Task:
Lay out every line of the records below as a Markdown table with two columns, Row and Line. Number the rows in order and skip blank lines.

* BEGIN Records for this exercise *

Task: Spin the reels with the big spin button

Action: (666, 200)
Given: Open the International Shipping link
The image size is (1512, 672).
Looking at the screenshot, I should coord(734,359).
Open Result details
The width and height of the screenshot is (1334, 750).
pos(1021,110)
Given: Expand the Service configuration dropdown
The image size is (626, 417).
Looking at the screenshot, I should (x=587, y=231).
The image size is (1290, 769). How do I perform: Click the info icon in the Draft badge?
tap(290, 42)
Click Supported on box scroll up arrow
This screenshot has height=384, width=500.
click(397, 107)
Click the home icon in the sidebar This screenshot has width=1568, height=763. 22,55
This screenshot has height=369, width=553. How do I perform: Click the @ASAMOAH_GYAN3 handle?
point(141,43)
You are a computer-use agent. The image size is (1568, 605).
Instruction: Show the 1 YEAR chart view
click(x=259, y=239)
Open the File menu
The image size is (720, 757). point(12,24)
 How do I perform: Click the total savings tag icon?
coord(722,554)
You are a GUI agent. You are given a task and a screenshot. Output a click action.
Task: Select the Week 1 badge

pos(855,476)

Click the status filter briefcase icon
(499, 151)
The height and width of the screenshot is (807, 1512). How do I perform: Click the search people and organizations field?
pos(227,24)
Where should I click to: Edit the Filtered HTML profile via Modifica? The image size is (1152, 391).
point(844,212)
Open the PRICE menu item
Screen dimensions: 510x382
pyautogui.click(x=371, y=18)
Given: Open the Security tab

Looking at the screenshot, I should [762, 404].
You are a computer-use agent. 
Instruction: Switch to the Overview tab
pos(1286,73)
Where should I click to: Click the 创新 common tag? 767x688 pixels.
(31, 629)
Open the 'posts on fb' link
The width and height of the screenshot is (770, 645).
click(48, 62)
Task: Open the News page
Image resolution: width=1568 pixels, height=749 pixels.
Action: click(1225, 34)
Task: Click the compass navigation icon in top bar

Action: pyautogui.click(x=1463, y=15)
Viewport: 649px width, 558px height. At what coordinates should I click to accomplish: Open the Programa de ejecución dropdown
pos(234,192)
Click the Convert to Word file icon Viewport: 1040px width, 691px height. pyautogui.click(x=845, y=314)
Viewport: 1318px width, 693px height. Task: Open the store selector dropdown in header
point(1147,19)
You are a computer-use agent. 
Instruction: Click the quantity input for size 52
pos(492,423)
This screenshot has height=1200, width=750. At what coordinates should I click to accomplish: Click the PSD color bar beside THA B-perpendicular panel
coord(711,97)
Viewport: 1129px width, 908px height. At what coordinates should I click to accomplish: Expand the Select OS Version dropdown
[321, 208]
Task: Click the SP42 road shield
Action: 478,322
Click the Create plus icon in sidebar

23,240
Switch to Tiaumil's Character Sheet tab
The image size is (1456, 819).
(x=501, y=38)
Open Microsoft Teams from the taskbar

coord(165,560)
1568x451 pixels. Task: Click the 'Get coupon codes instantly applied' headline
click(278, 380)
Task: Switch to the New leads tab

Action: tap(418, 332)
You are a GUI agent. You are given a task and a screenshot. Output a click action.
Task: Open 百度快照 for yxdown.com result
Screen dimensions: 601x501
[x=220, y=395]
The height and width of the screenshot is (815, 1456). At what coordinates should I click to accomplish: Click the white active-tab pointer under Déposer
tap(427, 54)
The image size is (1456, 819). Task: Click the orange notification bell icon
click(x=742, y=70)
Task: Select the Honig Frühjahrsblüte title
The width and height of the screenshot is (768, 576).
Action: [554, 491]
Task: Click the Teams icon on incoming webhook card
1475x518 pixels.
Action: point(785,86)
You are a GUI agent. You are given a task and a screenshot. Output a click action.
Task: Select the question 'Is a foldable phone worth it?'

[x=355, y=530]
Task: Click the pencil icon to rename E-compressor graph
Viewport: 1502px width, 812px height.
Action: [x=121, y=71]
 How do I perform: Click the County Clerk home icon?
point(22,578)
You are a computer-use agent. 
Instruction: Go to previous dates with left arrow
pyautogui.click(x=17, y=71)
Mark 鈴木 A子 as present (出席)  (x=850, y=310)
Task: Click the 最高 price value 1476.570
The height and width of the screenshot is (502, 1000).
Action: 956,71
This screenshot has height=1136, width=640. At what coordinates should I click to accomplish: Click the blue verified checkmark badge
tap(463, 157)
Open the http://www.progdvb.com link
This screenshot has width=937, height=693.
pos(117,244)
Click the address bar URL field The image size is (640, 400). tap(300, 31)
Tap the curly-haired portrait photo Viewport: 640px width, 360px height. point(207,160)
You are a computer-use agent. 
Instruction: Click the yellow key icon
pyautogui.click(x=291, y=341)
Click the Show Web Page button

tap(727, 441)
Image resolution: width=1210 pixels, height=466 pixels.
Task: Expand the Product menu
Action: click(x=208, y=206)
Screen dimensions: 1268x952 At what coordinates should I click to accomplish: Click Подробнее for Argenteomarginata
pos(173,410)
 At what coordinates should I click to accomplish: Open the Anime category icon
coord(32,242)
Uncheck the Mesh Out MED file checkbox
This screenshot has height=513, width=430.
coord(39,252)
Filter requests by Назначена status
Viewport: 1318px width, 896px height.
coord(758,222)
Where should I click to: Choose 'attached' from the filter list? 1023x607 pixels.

* END Records for this exercise *

Answer to this problem:
| Row | Line |
|---|---|
| 1 | Task: Spin the reels with the big spin button |
| 2 | Action: (666, 200) |
| 3 | Given: Open the International Shipping link |
| 4 | The image size is (1512, 672). |
| 5 | Looking at the screenshot, I should coord(734,359). |
| 6 | Open Result details |
| 7 | The width and height of the screenshot is (1334, 750). |
| 8 | pos(1021,110) |
| 9 | Given: Expand the Service configuration dropdown |
| 10 | The image size is (626, 417). |
| 11 | Looking at the screenshot, I should (x=587, y=231). |
| 12 | The image size is (1290, 769). How do I perform: Click the info icon in the Draft badge? |
| 13 | tap(290, 42) |
| 14 | Click Supported on box scroll up arrow |
| 15 | This screenshot has height=384, width=500. |
| 16 | click(397, 107) |
| 17 | Click the home icon in the sidebar This screenshot has width=1568, height=763. 22,55 |
| 18 | This screenshot has height=369, width=553. How do I perform: Click the @ASAMOAH_GYAN3 handle? |
| 19 | point(141,43) |
| 20 | You are a computer-use agent. The image size is (1568, 605). |
| 21 | Instruction: Show the 1 YEAR chart view |
| 22 | click(x=259, y=239) |
| 23 | Open the File menu |
| 24 | The image size is (720, 757). point(12,24) |
| 25 |  How do I perform: Click the total savings tag icon? |
| 26 | coord(722,554) |
| 27 | You are a GUI agent. You are given a task and a screenshot. Output a click action. |
| 28 | Task: Select the Week 1 badge |
| 29 | pos(855,476) |
| 30 | Click the status filter briefcase icon |
| 31 | (499, 151) |
| 32 | The height and width of the screenshot is (807, 1512). How do I perform: Click the search people and organizations field? |
| 33 | pos(227,24) |
| 34 | Where should I click to: Edit the Filtered HTML profile via Modifica? The image size is (1152, 391). |
| 35 | point(844,212) |
| 36 | Open the PRICE menu item |
| 37 | Screen dimensions: 510x382 |
| 38 | pyautogui.click(x=371, y=18) |
| 39 | Given: Open the Security tab |
| 40 | Looking at the screenshot, I should [762, 404]. |
| 41 | You are a computer-use agent.  |
| 42 | Instruction: Switch to the Overview tab |
| 43 | pos(1286,73) |
| 44 | Where should I click to: Click the 创新 common tag? 767x688 pixels. |
| 45 | (31, 629) |
| 46 | Open the 'posts on fb' link |
| 47 | The width and height of the screenshot is (770, 645). |
| 48 | click(48, 62) |
| 49 | Task: Open the News page |
| 50 | Image resolution: width=1568 pixels, height=749 pixels. |
| 51 | Action: click(1225, 34) |
| 52 | Task: Click the compass navigation icon in top bar |
| 53 | Action: pyautogui.click(x=1463, y=15) |
| 54 | Viewport: 649px width, 558px height. At what coordinates should I click to accomplish: Open the Programa de ejecución dropdown |
| 55 | pos(234,192) |
| 56 | Click the Convert to Word file icon Viewport: 1040px width, 691px height. pyautogui.click(x=845, y=314) |
| 57 | Viewport: 1318px width, 693px height. Task: Open the store selector dropdown in header |
| 58 | point(1147,19) |
| 59 | You are a computer-use agent.  |
| 60 | Instruction: Click the quantity input for size 52 |
| 61 | pos(492,423) |
| 62 | This screenshot has height=1200, width=750. At what coordinates should I click to accomplish: Click the PSD color bar beside THA B-perpendicular panel |
| 63 | coord(711,97) |
| 64 | Viewport: 1129px width, 908px height. At what coordinates should I click to accomplish: Expand the Select OS Version dropdown |
| 65 | [321, 208] |
| 66 | Task: Click the SP42 road shield |
| 67 | Action: 478,322 |
| 68 | Click the Create plus icon in sidebar |
| 69 | 23,240 |
| 70 | Switch to Tiaumil's Character Sheet tab |
| 71 | The image size is (1456, 819). |
| 72 | (x=501, y=38) |
| 73 | Open Microsoft Teams from the taskbar |
| 74 | coord(165,560) |
| 75 | 1568x451 pixels. Task: Click the 'Get coupon codes instantly applied' headline |
| 76 | click(278, 380) |
| 77 | Task: Switch to the New leads tab |
| 78 | Action: tap(418, 332) |
| 79 | You are a GUI agent. You are given a task and a screenshot. Output a click action. |
| 80 | Task: Open 百度快照 for yxdown.com result |
| 81 | Screen dimensions: 601x501 |
| 82 | [x=220, y=395] |
| 83 | The height and width of the screenshot is (815, 1456). At what coordinates should I click to accomplish: Click the white active-tab pointer under Déposer |
| 84 | tap(427, 54) |
| 85 | The image size is (1456, 819). Task: Click the orange notification bell icon |
| 86 | click(x=742, y=70) |
| 87 | Task: Select the Honig Frühjahrsblüte title |
| 88 | The width and height of the screenshot is (768, 576). |
| 89 | Action: [554, 491] |
| 90 | Task: Click the Teams icon on incoming webhook card |
| 91 | 1475x518 pixels. |
| 92 | Action: point(785,86) |
| 93 | You are a GUI agent. You are given a task and a screenshot. Output a click action. |
| 94 | Task: Select the question 'Is a foldable phone worth it?' |
| 95 | [x=355, y=530] |
| 96 | Task: Click the pencil icon to rename E-compressor graph |
| 97 | Viewport: 1502px width, 812px height. |
| 98 | Action: [x=121, y=71] |
| 99 |  How do I perform: Click the County Clerk home icon? |
| 100 | point(22,578) |
| 101 | You are a computer-use agent.  |
| 102 | Instruction: Go to previous dates with left arrow |
| 103 | pyautogui.click(x=17, y=71) |
| 104 | Mark 鈴木 A子 as present (出席)  (x=850, y=310) |
| 105 | Task: Click the 最高 price value 1476.570 |
| 106 | The height and width of the screenshot is (502, 1000). |
| 107 | Action: 956,71 |
| 108 | This screenshot has height=1136, width=640. At what coordinates should I click to accomplish: Click the blue verified checkmark badge |
| 109 | tap(463, 157) |
| 110 | Open the http://www.progdvb.com link |
| 111 | This screenshot has width=937, height=693. |
| 112 | pos(117,244) |
| 113 | Click the address bar URL field The image size is (640, 400). tap(300, 31) |
| 114 | Tap the curly-haired portrait photo Viewport: 640px width, 360px height. point(207,160) |
| 115 | You are a computer-use agent.  |
| 116 | Instruction: Click the yellow key icon |
| 117 | pyautogui.click(x=291, y=341) |
| 118 | Click the Show Web Page button |
| 119 | tap(727, 441) |
| 120 | Image resolution: width=1210 pixels, height=466 pixels. |
| 121 | Task: Expand the Product menu |
| 122 | Action: click(x=208, y=206) |
| 123 | Screen dimensions: 1268x952 At what coordinates should I click to accomplish: Click Подробнее for Argenteomarginata |
| 124 | pos(173,410) |
| 125 |  At what coordinates should I click to accomplish: Open the Anime category icon |
| 126 | coord(32,242) |
| 127 | Uncheck the Mesh Out MED file checkbox |
| 128 | This screenshot has height=513, width=430. |
| 129 | coord(39,252) |
| 130 | Filter requests by Назначена status |
| 131 | Viewport: 1318px width, 896px height. |
| 132 | coord(758,222) |
| 133 | Where should I click to: Choose 'attached' from the filter list? 1023x607 pixels. |